Apostar na responsabilização, num movimento inédito onde o Judiciário assume papel de educador, no sentido amplo da palavra, proporcionando aqueles e aquelas que praticaram atos antissociais experiências onde deverão refletir sobre as violências que praticaram e, a partir do despertar da consciência possam decidir, por si só, agir diferente e mais que isso, decidir reparar o dano, restaurar relacionamentos. Sonho distante? Nem tanto.
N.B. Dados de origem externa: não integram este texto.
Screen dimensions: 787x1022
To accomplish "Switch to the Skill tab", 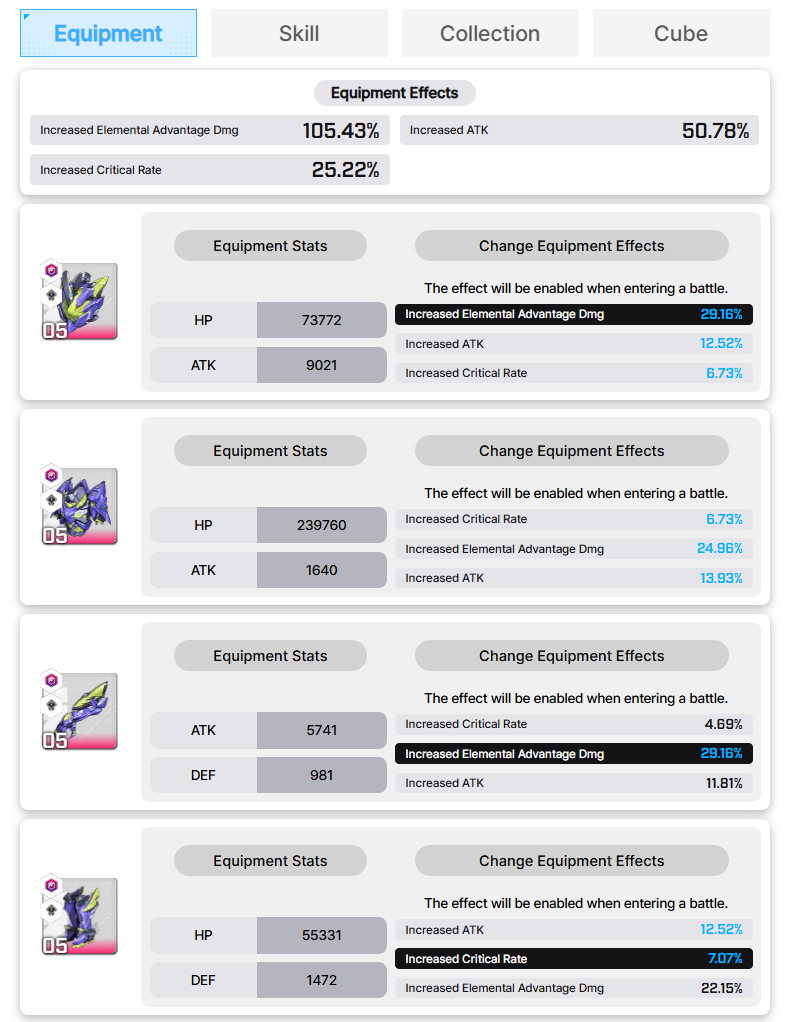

Desde 2014, o Poder Judiciário do Paraná vem apostando nessa nova ideia, na Comarca de Ponta Grossa, onde atuo junto ao Centro Judiciário de Solução de Conflitos, há hoje 18 projetos que utilizam os Princípios da Justiça Restaurativa para tratamento de conflitos de toda sorte, apostando no diálogo, no ser humano e na crença inafastável de que a mudança é a única certeza que temos. E que isso vale, especialmente, para pessoas. Nas palavras de Guimarães Rosa, em Grande Sertão Veredas: “Mire veja: o mais importante e bonito, do mundo, é isto: que as pessoas não estão sempre iguais, ainda não foram terminadas – mas que elas vão sempre mudando”
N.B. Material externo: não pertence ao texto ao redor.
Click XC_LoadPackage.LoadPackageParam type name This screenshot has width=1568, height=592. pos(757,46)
Pode surgir a dúvida: mas se não funcionar? Ora, já estamos tratando com a falência do que andamos fazendo. Não há quem possa afirmar que o tratamento destinado pessoas que cometem atos antissociais e/ou violentos seja adequado. Há inclusive a palavra final de nossa Corte Constitucional, que julgou ação na qual textualmente afirma haver: “um estado de coisas inconstitucional no sistema carcerário brasileiro”. (ADPF 347). Mesmo assim, continuamos. Albert Einstein tem uma frase para isso: “Insanidade é continuar fazendo a mesma coisa e esperar resultados diferentes”.

Há que se ter coragem para assumir, em espaços conservadores como o Poder Judiciário, posturas contramajoritárias como as que propõe a Justiça Restaurativa. Contudo, quem trabalha no dia-a-dia do Sistema de Justiça Criminal percebe a necessidade de termos outras respostas para além das que hoje possuímos.
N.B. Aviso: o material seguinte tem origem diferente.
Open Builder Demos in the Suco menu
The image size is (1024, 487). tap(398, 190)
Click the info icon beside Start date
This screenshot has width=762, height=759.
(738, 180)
Ainda estamos muito longe de prescindir da punição, tal como hoje utilizamos, como resposta, nem é isso que propõe a Justiça Restaurativa. O que se quer e, o que a experiência exitosa que há 10 anos acompanho demonstra ser possível, é tornar atuação do Judiciário menos automática, mais voltada para cada caso, levando em consideração as necessidades da vítima, tantas vezes excluída do processo penal, tomada como mero meio de prova, sem qualquer voz sobre o que realmente a ela importa. É uma aposta corajosa no ser humano, mas voltando a Guimarães Rosa, “o que a vida quer da gente é coragem”. Sigamos.